Ni corto ni perezoso, metió con cuidado la mano en la jaula, cogió a Ángel y le dijo:
- ¡Chiquitín mío! ¡Compañero del alma querido, cómo me has acompañado durante estos años! Te lo agradezco de corazón, pero pienso que no es justo que tú estés preso. Gracias por tu compañía, jamás te olvidaré, amigo mío. Yo no puedo salir de aquí, de momento, pero tú... ¡Vuela, vuela!
Mientras decía esto, aflojó su mano, al tiempo que le daba un beso en su cabecita, y lo soltó. Pero Ángel parecía que se resistía a salir, a dejarle solo, y se puso a dar vueltas por la celda.
- ¡Vuela, vuela hacia libertad, por favor!
Por fin Ángel salió por entre las rejas y Felipe, con lágrimas en los ojos, lo vio elevarse hacia el cielo.
-  ¡Adiós,  amigo!  Espero  que  un  día  nos encontremos en otro mundo mejor. Yo me quedo aquí preso, pero no del todo, porque amo la libertad, porque soy capaz de amar y de soñar despierto. Como decía alguien: "El ser humano que ama la libertad, y lucha por ella, nunca será esclavo, seguro que no.

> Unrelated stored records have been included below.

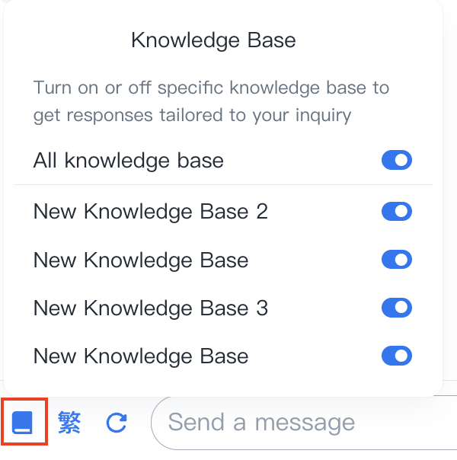Click the New Knowledge Base label under Base 3
This screenshot has height=460, width=457.
coord(141,356)
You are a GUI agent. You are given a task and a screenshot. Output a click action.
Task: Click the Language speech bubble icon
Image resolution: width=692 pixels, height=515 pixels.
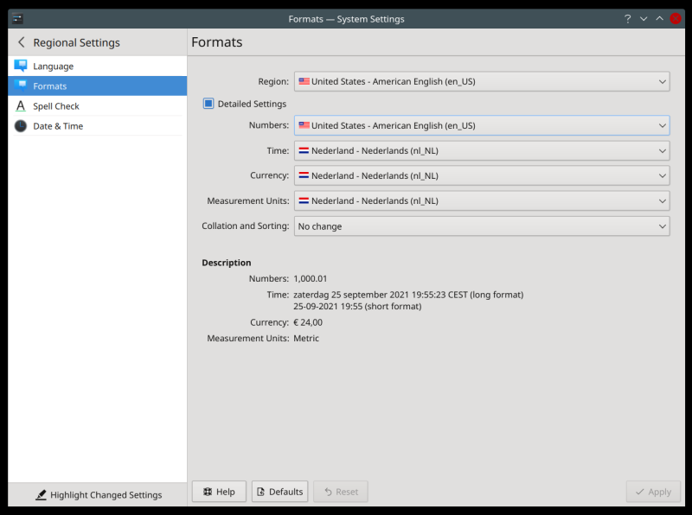[x=21, y=66]
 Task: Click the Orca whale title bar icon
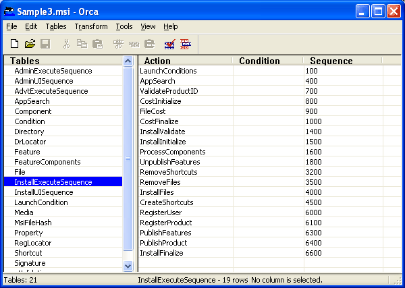tap(9, 11)
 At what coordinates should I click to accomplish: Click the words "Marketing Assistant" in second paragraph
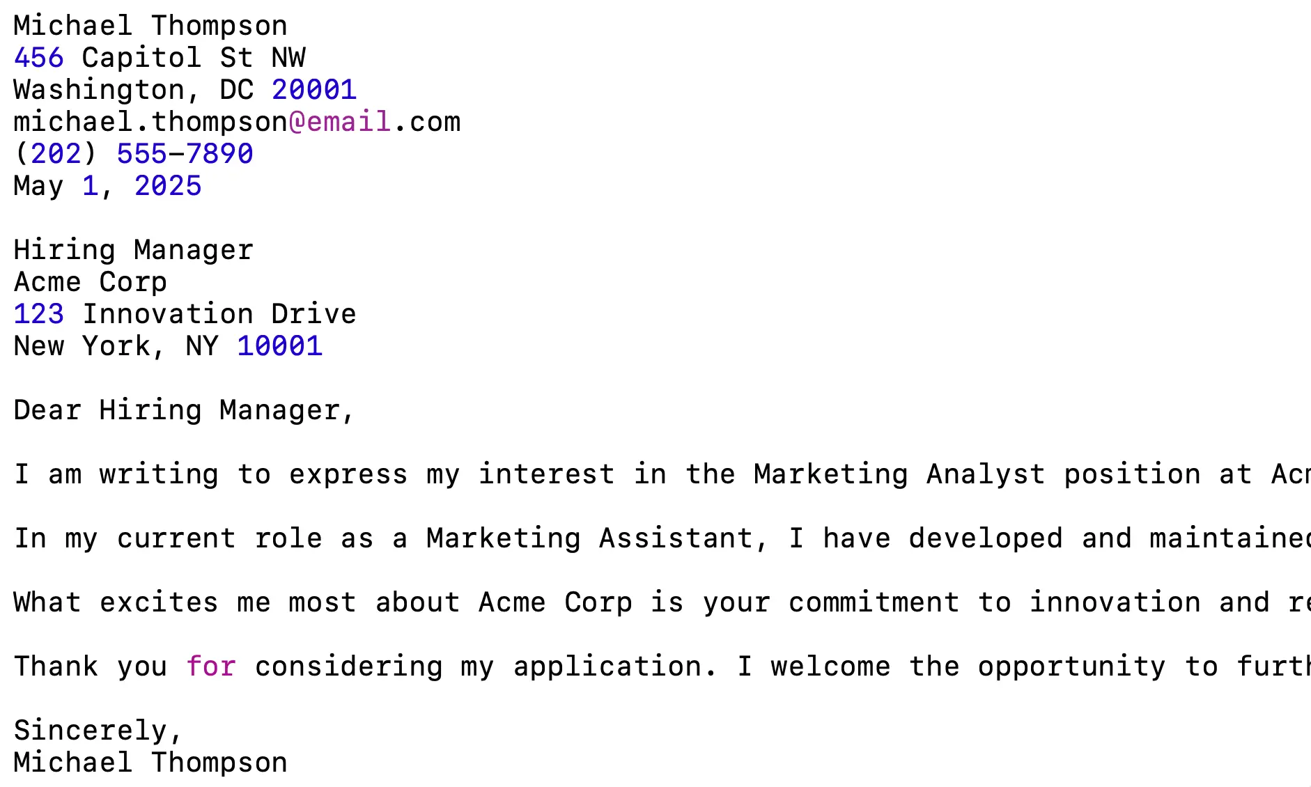pos(589,538)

Se puede estar entre rejas, amaniatado de pies y manos, y ser libre; y en plena libertad, ser esclavo de uno mismo, de los demás o de las cosas..." No es cuestión de dónde nos encontramos, sino de si nos hemos encontrado a nosotros mismos...
Felipe, con estos pensamientos se quedó dormido y en sueños vio cómo su Ángel revoloteaba a su alrededor, cantando sin cesar y dando sentido a su vida, pues al menos en sueños, en forma de canario, veía a la libertad, que no era poco...




Moraleja:
Salvo raras excepciones
a igual de oportunidades
de cultura y de comida
en el curso de sus vidas
pocos habría entre rejas,
por tanto sólo son, víctimas
de una sociedad injusta
egoísta y arribista.
Ella genera estos seres
que luego mete en las cárceles
así ellos son los mejores
y los otros los peores.
¡Qué les parece, señores!

"Las leyes son como telas de araña, los simples mosquitos y las mariposas se prenden en ellas. Los grandes tábanos malhechores, las rompen y pasan a través de ellas."